__INSTRUÇÃO ESCRITA 1__
No excerto do documento, a que horas o SIS contactou Frederico Pinheiro?
__INSTRUÇÃO ESCRITA 2__
Reproduza fielmente uma passagem do excerto do documento: comece nas palavras "Na audição seguinte, de" e pare depois de "notas do ex-adjunto.".

__EXCERTO DO DOCUMENTO__
=======
No plano político, o depoimento de Frederico Pinheiro arrasa o ministro João Galamba. O ex-adjunto informou sobre a intenção do ministro, por via da sua chefe de gabinete, de impedir que as notas de Frederico Pinheiro chegassem à Comissão Parlamentar de Inquérito — e deu a entender que foi instruído para ocultar as suas notas (o que recusou quando o seu nome veio a público). Informou que o ministro o ameaçou com “dois socos” quando o exonerou. Informou que os registos do seu telemóvel foram apagados, aparentemente por ordem da chefe de gabinete (que entretanto negou a acusação e ripostou que só Frederico Pinheiro mexeu no telemóvel). Informou ainda que as reuniões secretas com a TAP vieram da iniciativa de João Galamba. Acusou o ministro e o Governo, incluindo o primeiro-ministro, de o difamarem e acusarem de roubo, usando a força da máquina de comunicação do Governo para destruir a sua reputação. Sobretudo, deu pormenores e detalhes de mais de 50 horas de absolutamente caos governativo e descontrolo emocional no ministério de João Galamba — uma sequência de episódios de um amadorismo confrangedor.
Na audição seguinte, de Eugénia Cabaço Correia, a chefe de gabinete que alegadamente esteve numa troca de agressões com Frederico Pinheiro para recuperar um computador, assistiu-se a um esforço politicamente calculado para desmentir as versões de Frederico Pinheiro sobre os acontecimentos no ministério das infraestruturas. Fê-lo melhor em relação ao “apagão do telemóvel”, mas não conseguiu afastar as dúvidas sobre as intenções do ministro João Galamba de ocultação de documentos à Comissão Parlamentar de Inquérito. A obsessão de Eugénia Correia com o computador de Frederico Pinheiro continua muito mal explicada, pois é sempre apresentada sob a perspectiva de protecção de documentos classificados, quando o cenário mais provável é o de recuperação das notas do ex-adjunto.
O pior de tudo e de longe o mais grave: a descrição de Frederico Pinheiro da acção dos Serviços Secretos (SIS) é pidesca, arrepiante e tenebrosa — e, aqui, comprometendo directamente o primeiro-ministro, que tem a tutela dos Serviços Secretos. O SIS contactou Frederico Pinheiro às 23 horas, fez ameaças veladas ao ex-adjunto e uma sequência de insinuações ameaçadoras, num contexto evidente de intimidação. Dificilmente se imaginaria um comportamento mais sinistro e intolerável num Estado de Direito, percebendo-se que essa acção foi despoletada por “pressões de cima”, associando o SIS a uma espécie de braço armado do Governo. Sobre este assunto, o depoimento de Eugénia Correia, que falou insistentemente de roubo (o que implicaria a PJ e não o SIS), contribuiu para afundar ainda mais o Governo: a chefe de gabinete de Galamba foi vaga acerca das orientações genéricas que recebeu, e recusou-se a indicar quem lhe deu ordens para activar as autoridades — não é um comportamento transparente e sugere uma gestão táctica da informação de alguém que tem uma longa experiência de coordenação política nos gabinetes ministeriais.
=======
__DADOS FORNECIDOS__
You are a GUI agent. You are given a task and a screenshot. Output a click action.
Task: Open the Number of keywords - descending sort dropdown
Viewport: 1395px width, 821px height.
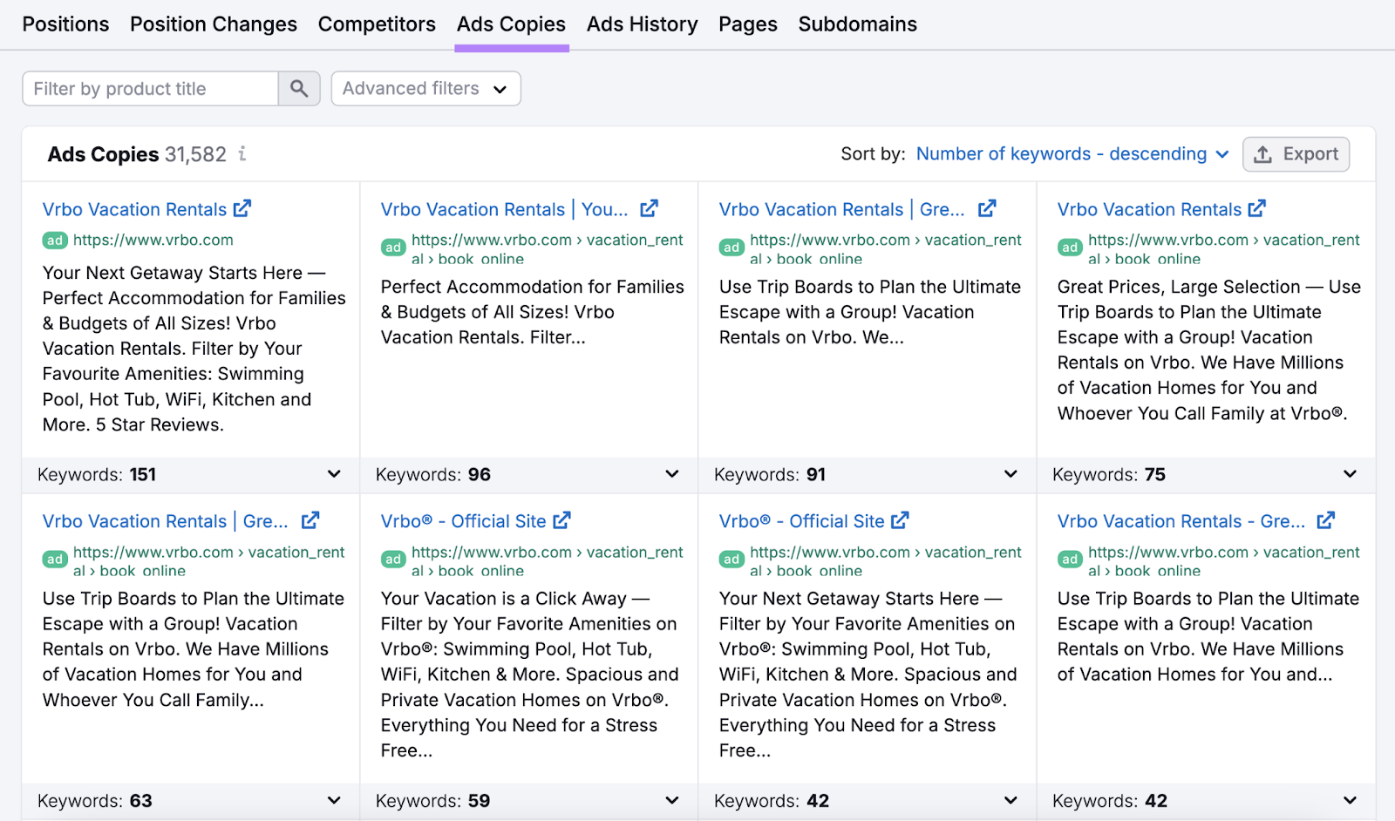pos(1071,153)
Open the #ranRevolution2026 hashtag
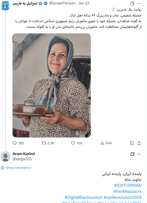This screenshot has width=147, height=203. pos(123,197)
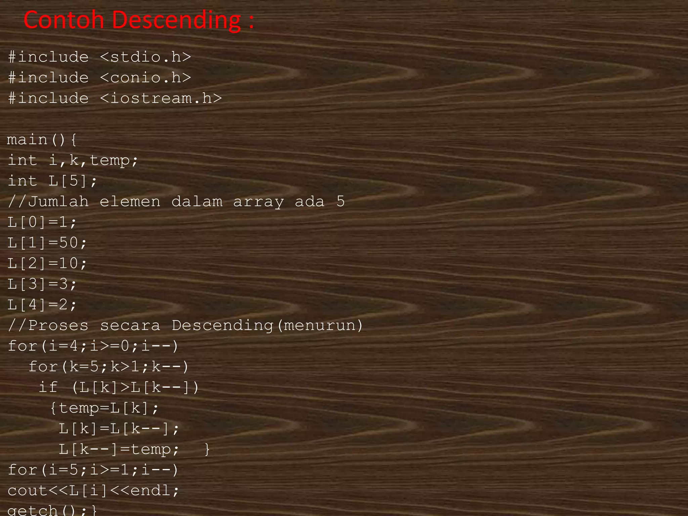
Task: Click the 'L[4]=2;' assignment line
Action: click(42, 305)
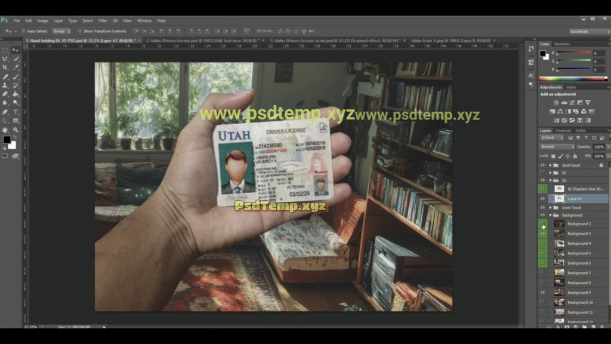Click the foreground color swatch in toolbar
Image resolution: width=611 pixels, height=344 pixels.
(x=7, y=139)
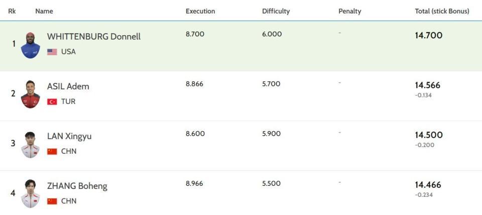The width and height of the screenshot is (482, 215).
Task: Click Zhang Boheng's athlete photo
Action: (x=31, y=194)
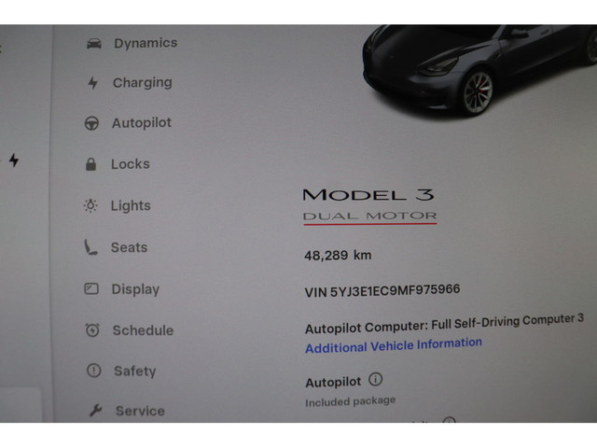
=======
__SOLUÇÃO 1__
Às 23 horas.

__SOLUÇÃO 2__
Na audição seguinte, de Eugénia Cabaço Correia, a chefe de gabinete que alegadamente esteve numa troca de agressões com Frederico Pinheiro para recuperar um computador, assistiu-se a um esforço politicamente calculado para desmentir as versões de Frederico Pinheiro sobre os acontecimentos no ministério das infraestruturas. Fê-lo melhor em relação ao “apagão do telemóvel”, mas não conseguiu afastar as dúvidas sobre as intenções do ministro João Galamba de ocultação de documentos à Comissão Parlamentar de Inquérito. A obsessão de Eugénia Correia com o computador de Frederico Pinheiro continua muito mal explicada, pois é sempre apresentada sob a perspectiva de protecção de documentos classificados, quando o cenário mais provável é o de recuperação das notas do ex-adjunto.